▶ Problem statement: Copy the entries below line for line, without changing anything.

▶ Records supplied:
== == ==

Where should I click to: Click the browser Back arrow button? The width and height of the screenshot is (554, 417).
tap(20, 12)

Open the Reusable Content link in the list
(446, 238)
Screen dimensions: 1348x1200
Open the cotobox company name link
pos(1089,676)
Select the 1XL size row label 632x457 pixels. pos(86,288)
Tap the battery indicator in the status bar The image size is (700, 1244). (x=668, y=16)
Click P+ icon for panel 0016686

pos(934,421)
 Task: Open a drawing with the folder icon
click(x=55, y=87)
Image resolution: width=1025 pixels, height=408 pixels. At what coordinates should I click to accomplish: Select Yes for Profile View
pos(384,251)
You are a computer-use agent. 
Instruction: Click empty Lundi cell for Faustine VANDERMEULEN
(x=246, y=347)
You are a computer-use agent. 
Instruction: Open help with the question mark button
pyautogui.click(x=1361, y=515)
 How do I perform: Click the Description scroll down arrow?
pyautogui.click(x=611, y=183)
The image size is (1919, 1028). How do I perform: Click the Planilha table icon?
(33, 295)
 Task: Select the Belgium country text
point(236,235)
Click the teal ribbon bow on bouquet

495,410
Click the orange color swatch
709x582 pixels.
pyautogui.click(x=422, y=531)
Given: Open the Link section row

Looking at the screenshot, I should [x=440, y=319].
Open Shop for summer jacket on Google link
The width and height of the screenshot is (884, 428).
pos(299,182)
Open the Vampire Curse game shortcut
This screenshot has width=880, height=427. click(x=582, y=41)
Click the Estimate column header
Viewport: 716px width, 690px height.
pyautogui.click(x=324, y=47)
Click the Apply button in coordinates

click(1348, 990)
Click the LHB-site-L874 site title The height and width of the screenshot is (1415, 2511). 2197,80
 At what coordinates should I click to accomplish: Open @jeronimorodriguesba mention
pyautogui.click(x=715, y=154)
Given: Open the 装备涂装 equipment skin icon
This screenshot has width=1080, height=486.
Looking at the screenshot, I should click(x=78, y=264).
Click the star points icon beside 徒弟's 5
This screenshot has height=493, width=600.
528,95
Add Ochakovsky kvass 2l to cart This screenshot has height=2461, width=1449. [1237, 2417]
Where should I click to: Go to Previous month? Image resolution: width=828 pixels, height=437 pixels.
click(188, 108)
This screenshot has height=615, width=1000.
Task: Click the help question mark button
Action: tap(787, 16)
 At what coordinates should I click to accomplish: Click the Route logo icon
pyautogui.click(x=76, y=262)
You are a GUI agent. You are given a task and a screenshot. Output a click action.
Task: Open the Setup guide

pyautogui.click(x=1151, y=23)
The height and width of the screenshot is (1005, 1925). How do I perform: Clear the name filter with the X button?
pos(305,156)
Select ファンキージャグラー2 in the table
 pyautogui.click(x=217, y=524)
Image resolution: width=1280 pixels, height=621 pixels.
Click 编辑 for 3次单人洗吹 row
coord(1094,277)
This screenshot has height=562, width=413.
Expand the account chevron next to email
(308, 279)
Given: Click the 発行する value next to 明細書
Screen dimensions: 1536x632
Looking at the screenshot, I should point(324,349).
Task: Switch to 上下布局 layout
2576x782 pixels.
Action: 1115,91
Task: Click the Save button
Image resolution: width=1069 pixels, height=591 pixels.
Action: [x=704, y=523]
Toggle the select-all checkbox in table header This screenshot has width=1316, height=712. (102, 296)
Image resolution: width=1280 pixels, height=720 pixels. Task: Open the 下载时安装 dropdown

== == ==

▶ Exercise response:
Where should I click to: Click the browser Back arrow button? The width and height of the screenshot is (554, 417).
tap(20, 12)

Open the Reusable Content link in the list
(446, 238)
Screen dimensions: 1348x1200
Open the cotobox company name link
pos(1089,676)
Select the 1XL size row label 632x457 pixels. pos(86,288)
Tap the battery indicator in the status bar The image size is (700, 1244). (x=668, y=16)
Click P+ icon for panel 0016686

pos(934,421)
 Task: Open a drawing with the folder icon
click(x=55, y=87)
Image resolution: width=1025 pixels, height=408 pixels. At what coordinates should I click to accomplish: Select Yes for Profile View
pos(384,251)
You are a computer-use agent. 
Instruction: Click empty Lundi cell for Faustine VANDERMEULEN
(x=246, y=347)
You are a computer-use agent. 
Instruction: Open help with the question mark button
pyautogui.click(x=1361, y=515)
 How do I perform: Click the Description scroll down arrow?
pyautogui.click(x=611, y=183)
The image size is (1919, 1028). How do I perform: Click the Planilha table icon?
(33, 295)
 Task: Select the Belgium country text
point(236,235)
Click the teal ribbon bow on bouquet

495,410
Click the orange color swatch
709x582 pixels.
pyautogui.click(x=422, y=531)
Given: Open the Link section row

Looking at the screenshot, I should [x=440, y=319].
Open Shop for summer jacket on Google link
The width and height of the screenshot is (884, 428).
pos(299,182)
Open the Vampire Curse game shortcut
This screenshot has width=880, height=427. click(x=582, y=41)
Click the Estimate column header
Viewport: 716px width, 690px height.
pyautogui.click(x=324, y=47)
Click the Apply button in coordinates

click(1348, 990)
Click the LHB-site-L874 site title The height and width of the screenshot is (1415, 2511). 2197,80
 At what coordinates should I click to accomplish: Open @jeronimorodriguesba mention
pyautogui.click(x=715, y=154)
Given: Open the 装备涂装 equipment skin icon
This screenshot has width=1080, height=486.
Looking at the screenshot, I should click(x=78, y=264).
Click the star points icon beside 徒弟's 5
This screenshot has height=493, width=600.
528,95
Add Ochakovsky kvass 2l to cart This screenshot has height=2461, width=1449. [1237, 2417]
Where should I click to: Go to Previous month? Image resolution: width=828 pixels, height=437 pixels.
click(188, 108)
This screenshot has height=615, width=1000.
Task: Click the help question mark button
Action: tap(787, 16)
 At what coordinates should I click to accomplish: Click the Route logo icon
pyautogui.click(x=76, y=262)
You are a GUI agent. You are given a task and a screenshot. Output a click action.
Task: Open the Setup guide

pyautogui.click(x=1151, y=23)
The height and width of the screenshot is (1005, 1925). How do I perform: Clear the name filter with the X button?
pos(305,156)
Select ファンキージャグラー2 in the table
 pyautogui.click(x=217, y=524)
Image resolution: width=1280 pixels, height=621 pixels.
Click 编辑 for 3次单人洗吹 row
coord(1094,277)
This screenshot has height=562, width=413.
Expand the account chevron next to email
(308, 279)
Given: Click the 発行する value next to 明細書
Screen dimensions: 1536x632
Looking at the screenshot, I should point(324,349).
Task: Switch to 上下布局 layout
2576x782 pixels.
Action: 1115,91
Task: Click the Save button
Image resolution: width=1069 pixels, height=591 pixels.
Action: [x=704, y=523]
Toggle the select-all checkbox in table header This screenshot has width=1316, height=712. (102, 296)
Image resolution: width=1280 pixels, height=720 pixels. Task: Open the 下载时安装 dropdown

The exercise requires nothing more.